Task statement: Format all of the lines below as a JSON list of strings, with one string for each line and blank lines omitted.

Records for locating displayed items:
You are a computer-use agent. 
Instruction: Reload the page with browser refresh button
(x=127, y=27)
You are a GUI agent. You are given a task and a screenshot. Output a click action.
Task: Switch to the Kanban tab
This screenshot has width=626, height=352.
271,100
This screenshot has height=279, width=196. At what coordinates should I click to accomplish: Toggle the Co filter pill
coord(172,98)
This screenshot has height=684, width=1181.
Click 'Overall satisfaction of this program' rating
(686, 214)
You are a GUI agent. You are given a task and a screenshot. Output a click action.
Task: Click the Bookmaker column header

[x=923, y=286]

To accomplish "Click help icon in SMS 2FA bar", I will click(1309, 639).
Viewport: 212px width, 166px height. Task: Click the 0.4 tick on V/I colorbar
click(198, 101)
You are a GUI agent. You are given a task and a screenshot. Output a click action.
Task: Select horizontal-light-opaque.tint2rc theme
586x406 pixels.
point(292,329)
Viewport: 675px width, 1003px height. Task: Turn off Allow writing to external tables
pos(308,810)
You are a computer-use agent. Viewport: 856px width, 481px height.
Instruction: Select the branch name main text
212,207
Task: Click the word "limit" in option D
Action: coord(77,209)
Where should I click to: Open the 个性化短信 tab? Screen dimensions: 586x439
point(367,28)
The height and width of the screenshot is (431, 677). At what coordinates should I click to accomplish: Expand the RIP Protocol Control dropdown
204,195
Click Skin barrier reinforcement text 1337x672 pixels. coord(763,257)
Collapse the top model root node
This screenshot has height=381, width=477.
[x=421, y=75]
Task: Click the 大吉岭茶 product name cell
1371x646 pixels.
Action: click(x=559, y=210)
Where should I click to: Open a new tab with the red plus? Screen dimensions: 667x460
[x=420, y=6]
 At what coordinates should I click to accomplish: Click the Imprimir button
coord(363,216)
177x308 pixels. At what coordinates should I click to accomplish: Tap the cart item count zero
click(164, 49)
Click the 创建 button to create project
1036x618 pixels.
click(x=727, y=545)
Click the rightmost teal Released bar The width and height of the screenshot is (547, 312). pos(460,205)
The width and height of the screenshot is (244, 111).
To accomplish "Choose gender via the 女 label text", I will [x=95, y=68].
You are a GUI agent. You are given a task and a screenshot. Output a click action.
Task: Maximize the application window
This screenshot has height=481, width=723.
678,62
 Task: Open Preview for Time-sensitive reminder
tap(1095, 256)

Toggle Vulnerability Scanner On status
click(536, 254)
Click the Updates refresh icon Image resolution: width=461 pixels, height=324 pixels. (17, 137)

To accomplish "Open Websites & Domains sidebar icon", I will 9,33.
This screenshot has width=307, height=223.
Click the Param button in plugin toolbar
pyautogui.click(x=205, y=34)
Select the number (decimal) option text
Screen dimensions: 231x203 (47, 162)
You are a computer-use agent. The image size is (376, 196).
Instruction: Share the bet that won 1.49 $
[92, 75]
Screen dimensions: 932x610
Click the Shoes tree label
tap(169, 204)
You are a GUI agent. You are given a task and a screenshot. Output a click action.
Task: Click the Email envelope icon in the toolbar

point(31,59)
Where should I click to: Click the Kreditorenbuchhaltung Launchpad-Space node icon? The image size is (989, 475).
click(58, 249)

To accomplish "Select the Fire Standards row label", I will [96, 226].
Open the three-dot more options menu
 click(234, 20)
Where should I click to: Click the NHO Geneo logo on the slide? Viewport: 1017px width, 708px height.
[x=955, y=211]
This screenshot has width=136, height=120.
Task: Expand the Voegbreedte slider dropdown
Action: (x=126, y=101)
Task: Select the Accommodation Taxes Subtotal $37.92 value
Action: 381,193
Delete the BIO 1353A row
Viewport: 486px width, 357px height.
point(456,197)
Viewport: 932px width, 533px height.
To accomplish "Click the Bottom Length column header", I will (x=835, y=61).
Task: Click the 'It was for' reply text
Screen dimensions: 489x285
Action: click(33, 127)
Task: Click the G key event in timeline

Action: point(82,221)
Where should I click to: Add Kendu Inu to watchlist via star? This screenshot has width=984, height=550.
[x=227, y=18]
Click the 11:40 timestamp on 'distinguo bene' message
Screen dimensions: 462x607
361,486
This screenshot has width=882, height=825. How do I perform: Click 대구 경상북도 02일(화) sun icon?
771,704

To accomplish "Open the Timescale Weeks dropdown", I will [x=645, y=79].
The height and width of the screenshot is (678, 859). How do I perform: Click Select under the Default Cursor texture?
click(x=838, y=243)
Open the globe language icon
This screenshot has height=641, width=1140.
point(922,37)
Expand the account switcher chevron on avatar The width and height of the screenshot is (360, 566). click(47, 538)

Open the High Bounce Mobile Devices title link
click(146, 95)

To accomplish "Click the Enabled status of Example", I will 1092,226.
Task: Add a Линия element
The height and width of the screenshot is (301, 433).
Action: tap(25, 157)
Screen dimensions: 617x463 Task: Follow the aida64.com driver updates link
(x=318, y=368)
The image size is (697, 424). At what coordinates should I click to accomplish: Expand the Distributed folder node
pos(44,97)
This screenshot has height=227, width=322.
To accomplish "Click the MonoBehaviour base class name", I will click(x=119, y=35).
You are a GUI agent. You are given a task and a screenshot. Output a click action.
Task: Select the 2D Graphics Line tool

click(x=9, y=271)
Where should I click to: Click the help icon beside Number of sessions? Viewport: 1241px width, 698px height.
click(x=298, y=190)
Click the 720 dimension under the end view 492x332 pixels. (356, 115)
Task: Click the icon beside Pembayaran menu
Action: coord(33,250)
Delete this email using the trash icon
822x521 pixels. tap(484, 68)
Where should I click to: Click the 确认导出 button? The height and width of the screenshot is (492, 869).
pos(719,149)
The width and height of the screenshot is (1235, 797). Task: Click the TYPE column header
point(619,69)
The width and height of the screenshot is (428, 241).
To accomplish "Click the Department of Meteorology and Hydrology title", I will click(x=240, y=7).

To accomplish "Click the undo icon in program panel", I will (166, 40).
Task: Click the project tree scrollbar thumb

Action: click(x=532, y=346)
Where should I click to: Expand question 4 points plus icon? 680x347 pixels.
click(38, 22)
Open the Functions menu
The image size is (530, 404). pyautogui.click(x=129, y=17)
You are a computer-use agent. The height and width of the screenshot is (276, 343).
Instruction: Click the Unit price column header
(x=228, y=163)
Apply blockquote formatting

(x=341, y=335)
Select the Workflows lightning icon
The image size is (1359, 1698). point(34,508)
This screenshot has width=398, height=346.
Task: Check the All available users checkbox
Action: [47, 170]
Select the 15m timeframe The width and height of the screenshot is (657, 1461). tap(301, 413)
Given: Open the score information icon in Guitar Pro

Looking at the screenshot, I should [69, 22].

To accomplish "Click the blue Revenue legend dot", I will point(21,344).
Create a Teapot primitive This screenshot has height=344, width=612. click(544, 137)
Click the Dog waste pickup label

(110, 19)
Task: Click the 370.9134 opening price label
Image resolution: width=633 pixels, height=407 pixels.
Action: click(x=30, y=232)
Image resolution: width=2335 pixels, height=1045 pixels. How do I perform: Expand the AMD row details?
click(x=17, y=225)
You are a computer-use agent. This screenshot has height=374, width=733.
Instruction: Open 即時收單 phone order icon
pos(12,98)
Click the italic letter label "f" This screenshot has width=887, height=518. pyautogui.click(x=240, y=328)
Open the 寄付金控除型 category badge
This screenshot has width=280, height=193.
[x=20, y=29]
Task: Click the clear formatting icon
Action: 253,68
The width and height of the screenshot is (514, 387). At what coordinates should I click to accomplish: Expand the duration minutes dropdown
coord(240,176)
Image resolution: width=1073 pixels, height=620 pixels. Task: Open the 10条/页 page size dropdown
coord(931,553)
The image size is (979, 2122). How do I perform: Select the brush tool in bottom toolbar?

Task answer:
[
  "You are a computer-use agent. ",
  "Instruction: Reload the page with browser refresh button",
  "(x=127, y=27)",
  "You are a GUI agent. You are given a task and a screenshot. Output a click action.",
  "Task: Switch to the Kanban tab",
  "This screenshot has width=626, height=352.",
  "271,100",
  "This screenshot has height=279, width=196. At what coordinates should I click to accomplish: Toggle the Co filter pill",
  "coord(172,98)",
  "This screenshot has height=684, width=1181.",
  "Click 'Overall satisfaction of this program' rating",
  "(686, 214)",
  "You are a GUI agent. You are given a task and a screenshot. Output a click action.",
  "Task: Click the Bookmaker column header",
  "[x=923, y=286]",
  "To accomplish \"Click help icon in SMS 2FA bar\", I will click(1309, 639).",
  "Viewport: 212px width, 166px height. Task: Click the 0.4 tick on V/I colorbar",
  "click(198, 101)",
  "You are a GUI agent. You are given a task and a screenshot. Output a click action.",
  "Task: Select horizontal-light-opaque.tint2rc theme",
  "586x406 pixels.",
  "point(292,329)",
  "Viewport: 675px width, 1003px height. Task: Turn off Allow writing to external tables",
  "pos(308,810)",
  "You are a computer-use agent. Viewport: 856px width, 481px height.",
  "Instruction: Select the branch name main text",
  "212,207",
  "Task: Click the word \"limit\" in option D",
  "Action: coord(77,209)",
  "Where should I click to: Open the 个性化短信 tab? Screen dimensions: 586x439",
  "point(367,28)",
  "The height and width of the screenshot is (431, 677). At what coordinates should I click to accomplish: Expand the RIP Protocol Control dropdown",
  "204,195",
  "Click Skin barrier reinforcement text 1337x672 pixels. coord(763,257)",
  "Collapse the top model root node",
  "This screenshot has height=381, width=477.",
  "[x=421, y=75]",
  "Task: Click the 大吉岭茶 product name cell",
  "1371x646 pixels.",
  "Action: click(x=559, y=210)",
  "Where should I click to: Open a new tab with the red plus? Screen dimensions: 667x460",
  "[x=420, y=6]",
  " At what coordinates should I click to accomplish: Click the Imprimir button",
  "coord(363,216)",
  "177x308 pixels. At what coordinates should I click to accomplish: Tap the cart item count zero",
  "click(164, 49)",
  "Click the 创建 button to create project",
  "1036x618 pixels.",
  "click(x=727, y=545)",
  "Click the rightmost teal Released bar The width and height of the screenshot is (547, 312). pos(460,205)",
  "The width and height of the screenshot is (244, 111).",
  "To accomplish \"Choose gender via the 女 label text\", I will [x=95, y=68].",
  "You are a GUI agent. You are given a task and a screenshot. Output a click action.",
  "Task: Maximize the application window",
  "This screenshot has height=481, width=723.",
  "678,62",
  " Task: Open Preview for Time-sensitive reminder",
  "tap(1095, 256)",
  "Toggle Vulnerability Scanner On status",
  "click(536, 254)",
  "Click the Updates refresh icon Image resolution: width=461 pixels, height=324 pixels. (17, 137)",
  "To accomplish \"Open Websites & Domains sidebar icon\", I will 9,33.",
  "This screenshot has width=307, height=223.",
  "Click the Param button in plugin toolbar",
  "pyautogui.click(x=205, y=34)",
  "Select the number (decimal) option text",
  "Screen dimensions: 231x203 (47, 162)",
  "You are a computer-use agent. The image size is (376, 196).",
  "Instruction: Share the bet that won 1.49 $",
  "[92, 75]",
  "Screen dimensions: 932x610",
  "Click the Shoes tree label",
  "tap(169, 204)",
  "You are a GUI agent. You are given a task and a screenshot. Output a click action.",
  "Task: Click the Email envelope icon in the toolbar",
  "point(31,59)",
  "Where should I click to: Click the Kreditorenbuchhaltung Launchpad-Space node icon? The image size is (989, 475).",
  "click(58, 249)",
  "To accomplish \"Select the Fire Standards row label\", I will [96, 226].",
  "Open the three-dot more options menu",
  " click(234, 20)",
  "Where should I click to: Click the NHO Geneo logo on the slide? Viewport: 1017px width, 708px height.",
  "[x=955, y=211]",
  "This screenshot has width=136, height=120.",
  "Task: Expand the Voegbreedte slider dropdown",
  "Action: (x=126, y=101)",
  "Task: Select the Accommodation Taxes Subtotal $37.92 value",
  "Action: 381,193",
  "Delete the BIO 1353A row",
  "Viewport: 486px width, 357px height.",
  "point(456,197)",
  "Viewport: 932px width, 533px height.",
  "To accomplish \"Click the Bottom Length column header\", I will (x=835, y=61).",
  "Task: Click the 'It was for' reply text",
  "Screen dimensions: 489x285",
  "Action: click(33, 127)",
  "Task: Click the G key event in timeline",
  "Action: point(82,221)",
  "Where should I click to: Add Kendu Inu to watchlist via star? This screenshot has width=984, height=550.",
  "[x=227, y=18]",
  "Click the 11:40 timestamp on 'distinguo bene' message",
  "Screen dimensions: 462x607",
  "361,486",
  "This screenshot has width=882, height=825. How do I perform: Click 대구 경상북도 02일(화) sun icon?",
  "771,704",
  "To accomplish \"Open the Timescale Weeks dropdown\", I will [x=645, y=79].",
  "The height and width of the screenshot is (678, 859). How do I perform: Click Select under the Default Cursor texture?",
  "click(x=838, y=243)",
  "Open the globe language icon",
  "This screenshot has height=641, width=1140.",
  "point(922,37)",
  "Expand the account switcher chevron on avatar The width and height of the screenshot is (360, 566). click(47, 538)",
  "Open the High Bounce Mobile Devices title link",
  "click(146, 95)",
  "To accomplish \"Click the Enabled status of Example\", I will 1092,226.",
  "Task: Add a Линия element",
  "The height and width of the screenshot is (301, 433).",
  "Action: tap(25, 157)",
  "Screen dimensions: 617x463 Task: Follow the aida64.com driver updates link",
  "(x=318, y=368)",
  "The image size is (697, 424). At what coordinates should I click to accomplish: Expand the Distributed folder node",
  "pos(44,97)",
  "This screenshot has height=227, width=322.",
  "To accomplish \"Click the MonoBehaviour base class name\", I will click(x=119, y=35).",
  "You are a GUI agent. You are given a task and a screenshot. Output a click action.",
  "Task: Select the 2D Graphics Line tool",
  "click(x=9, y=271)",
  "Where should I click to: Click the help icon beside Number of sessions? Viewport: 1241px width, 698px height.",
  "click(x=298, y=190)",
  "Click the 720 dimension under the end view 492x332 pixels. (356, 115)",
  "Task: Click the icon beside Pembayaran menu",
  "Action: coord(33,250)",
  "Delete this email using the trash icon",
  "822x521 pixels. tap(484, 68)",
  "Where should I click to: Click the 确认导出 button? The height and width of the screenshot is (492, 869).",
  "pos(719,149)",
  "The width and height of the screenshot is (1235, 797). Task: Click the TYPE column header",
  "point(619,69)",
  "The width and height of the screenshot is (428, 241).",
  "To accomplish \"Click the Department of Meteorology and Hydrology title\", I will click(x=240, y=7).",
  "To accomplish \"Click the undo icon in program panel\", I will (166, 40).",
  "Task: Click the project tree scrollbar thumb",
  "Action: click(x=532, y=346)",
  "Where should I click to: Expand question 4 points plus icon? 680x347 pixels.",
  "click(38, 22)",
  "Open the Functions menu",
  "The image size is (530, 404). pyautogui.click(x=129, y=17)",
  "You are a computer-use agent. The height and width of the screenshot is (276, 343).",
  "Instruction: Click the Unit price column header",
  "(x=228, y=163)",
  "Apply blockquote formatting",
  "(x=341, y=335)",
  "Select the Workflows lightning icon",
  "The image size is (1359, 1698). point(34,508)",
  "This screenshot has width=398, height=346.",
  "Task: Check the All available users checkbox",
  "Action: [47, 170]",
  "Select the 15m timeframe The width and height of the screenshot is (657, 1461). tap(301, 413)",
  "Given: Open the score information icon in Guitar Pro",
  "Looking at the screenshot, I should [69, 22].",
  "To accomplish \"Click the blue Revenue legend dot\", I will point(21,344).",
  "Create a Teapot primitive This screenshot has height=344, width=612. click(544, 137)",
  "Click the Dog waste pickup label",
  "(110, 19)",
  "Task: Click the 370.9134 opening price label",
  "Image resolution: width=633 pixels, height=407 pixels.",
  "Action: click(x=30, y=232)",
  "Image resolution: width=2335 pixels, height=1045 pixels. How do I perform: Expand the AMD row details?",
  "click(x=17, y=225)",
  "You are a computer-use agent. This screenshot has height=374, width=733.",
  "Instruction: Open 即時收單 phone order icon",
  "pos(12,98)",
  "Click the italic letter label \"f\" This screenshot has width=887, height=518. pyautogui.click(x=240, y=328)",
  "Open the 寄付金控除型 category badge",
  "This screenshot has width=280, height=193.",
  "[x=20, y=29]",
  "Task: Click the clear formatting icon",
  "Action: 253,68",
  "The width and height of the screenshot is (514, 387). At what coordinates should I click to accomplish: Expand the duration minutes dropdown",
  "coord(240,176)",
  "Image resolution: width=1073 pixels, height=620 pixels. Task: Open the 10条/页 page size dropdown",
  "coord(931,553)",
  "The image size is (979, 2122). How do I perform: Select the brush tool in bottom toolbar?"
]